::: Data excerpts

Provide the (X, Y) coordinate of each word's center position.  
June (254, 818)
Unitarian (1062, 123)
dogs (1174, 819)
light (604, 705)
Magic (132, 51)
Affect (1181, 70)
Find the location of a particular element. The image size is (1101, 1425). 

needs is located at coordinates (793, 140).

::::::
::: Data excerpts

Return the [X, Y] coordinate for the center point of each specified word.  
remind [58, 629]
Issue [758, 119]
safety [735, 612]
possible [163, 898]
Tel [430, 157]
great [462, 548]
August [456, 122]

::::::
::: Data excerpts

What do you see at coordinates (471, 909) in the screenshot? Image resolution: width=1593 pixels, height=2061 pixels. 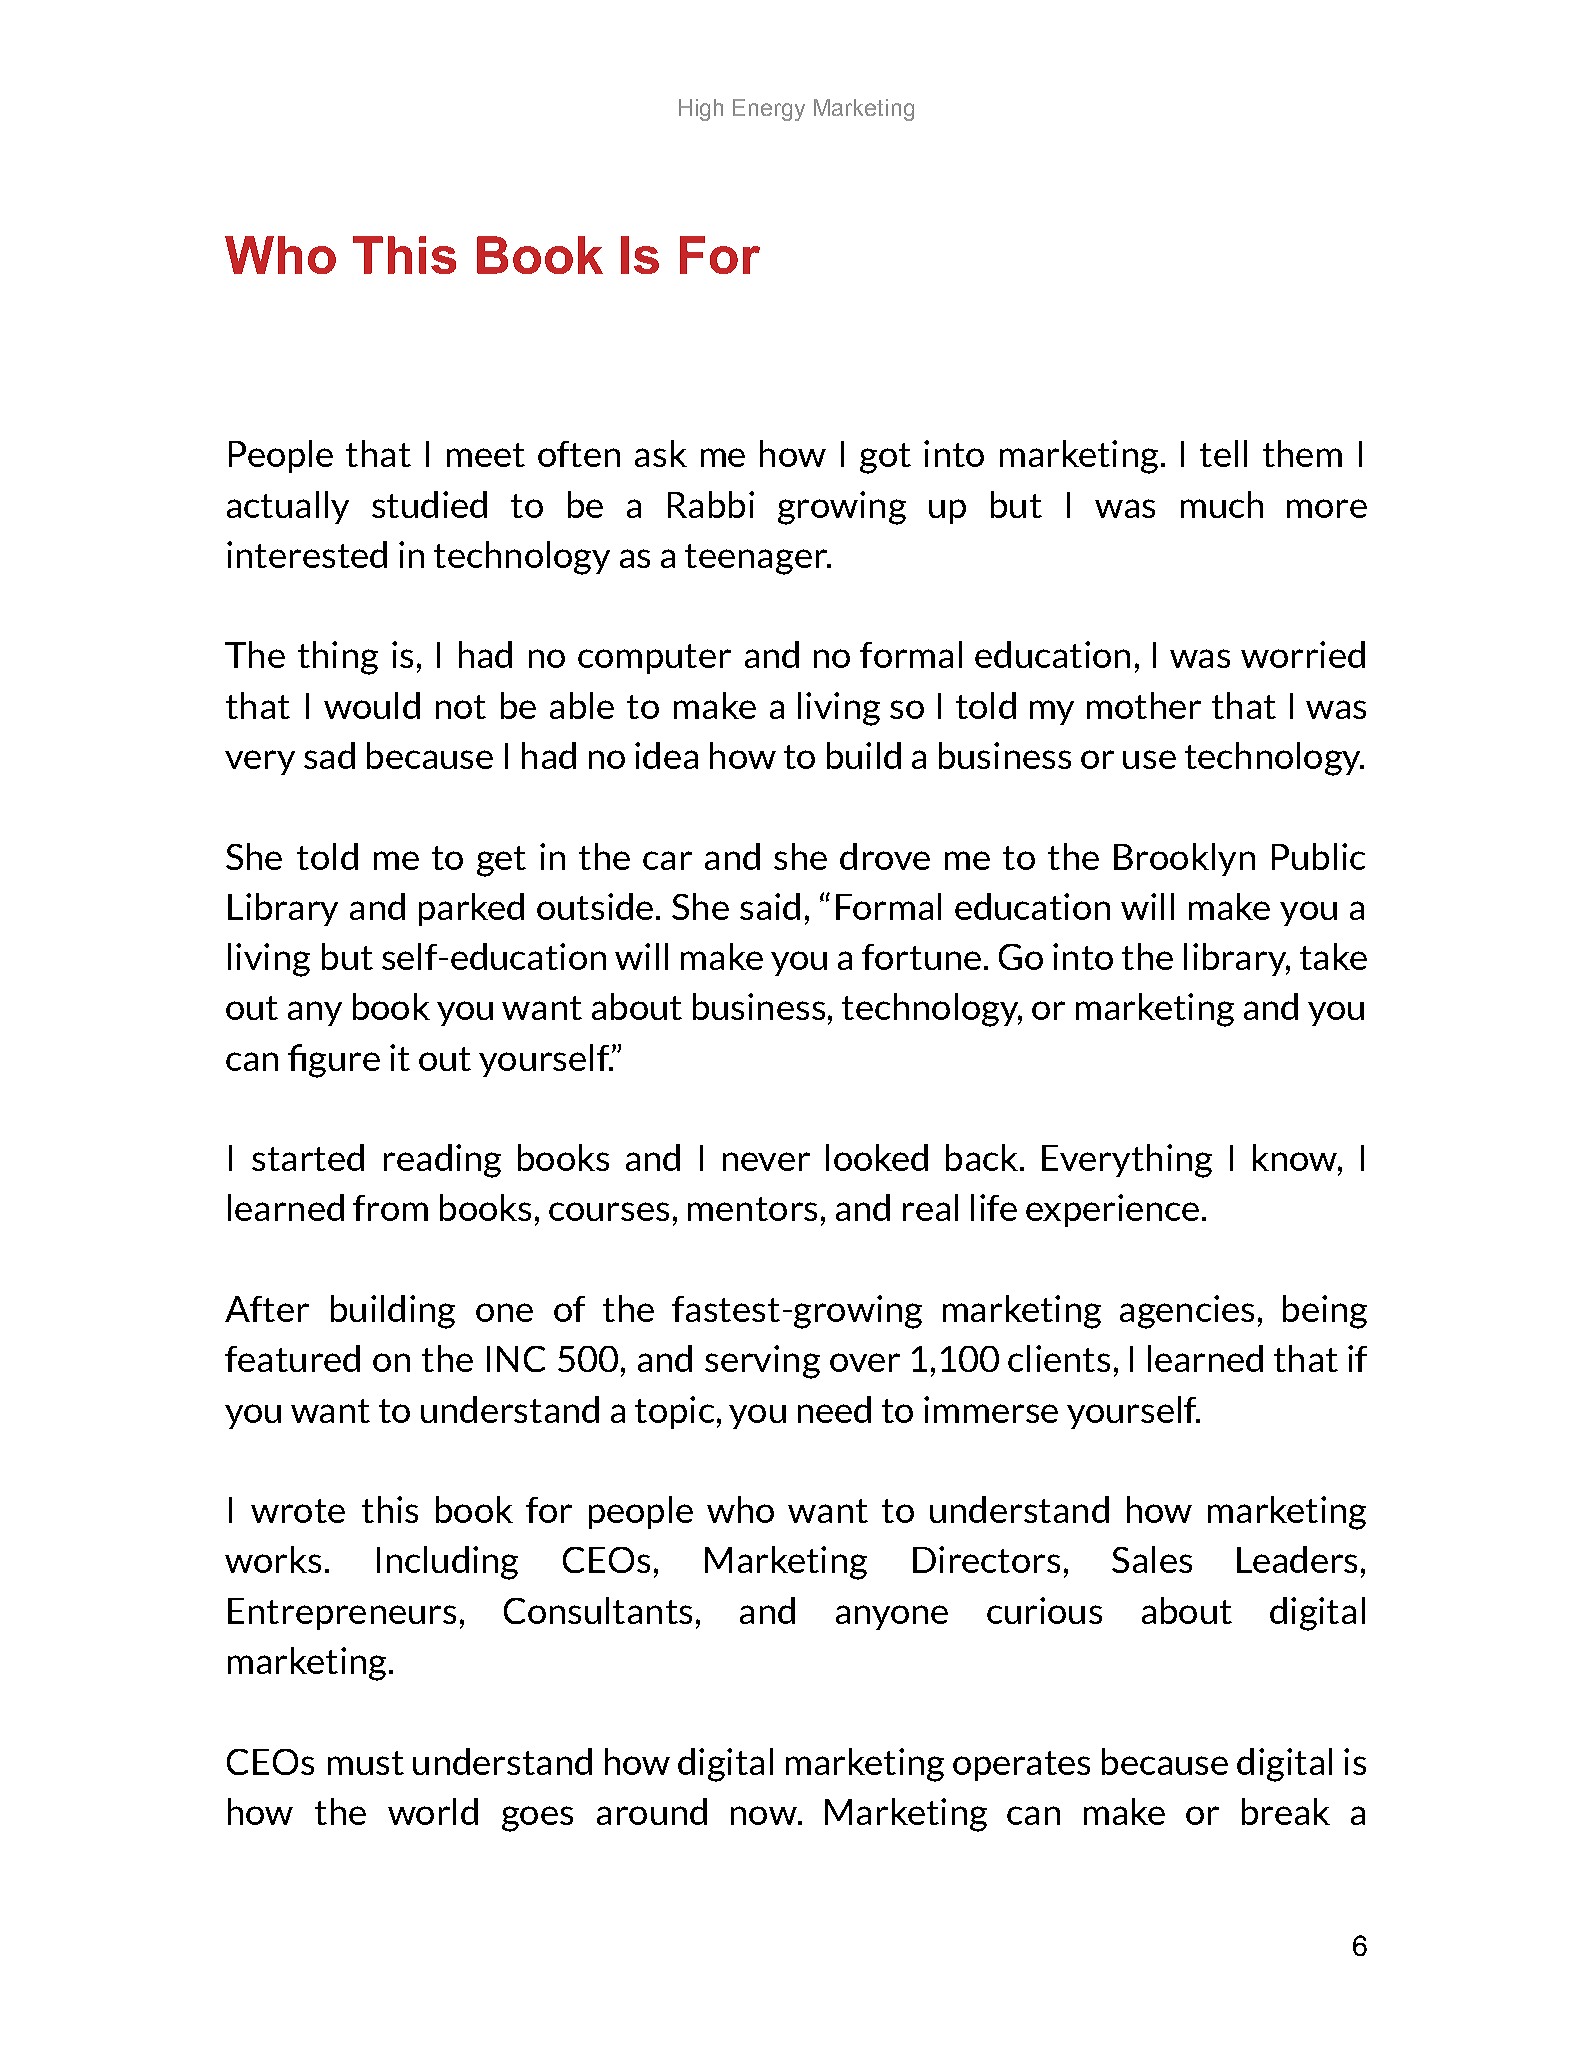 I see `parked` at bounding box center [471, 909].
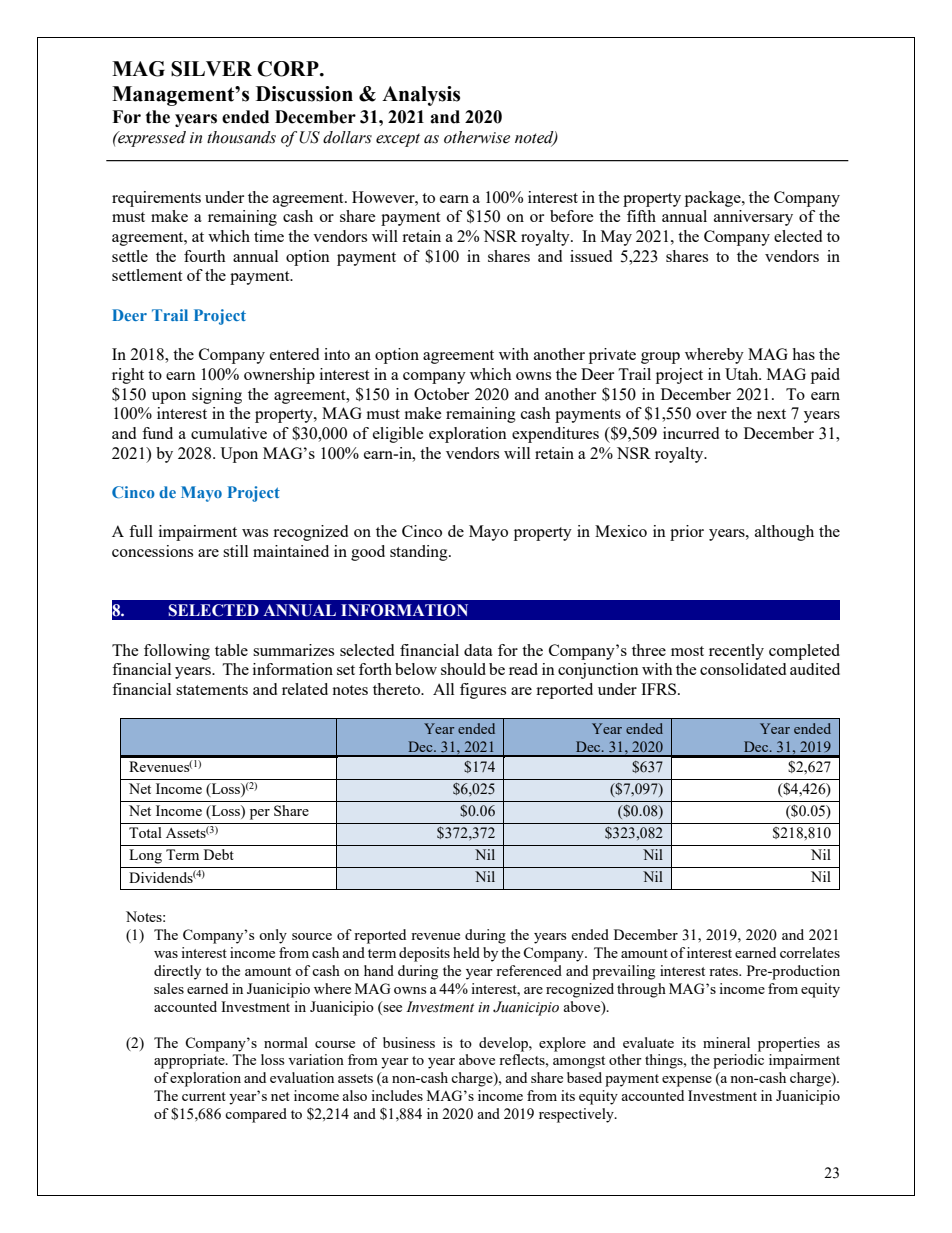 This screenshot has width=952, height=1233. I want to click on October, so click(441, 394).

::::::

◆ Exercise instructions
Reproduce the records verbatim, starting with the line that contains "light (604, 705)" and stopping after the line that contains "needs is located at coordinates (793, 140).". Include both of those lines and nothing outside them.

◆ Correct answer
light (604, 705)
Magic (132, 51)
Affect (1181, 70)
Find the location of a particular element. The image size is (1101, 1425). 

needs is located at coordinates (793, 140).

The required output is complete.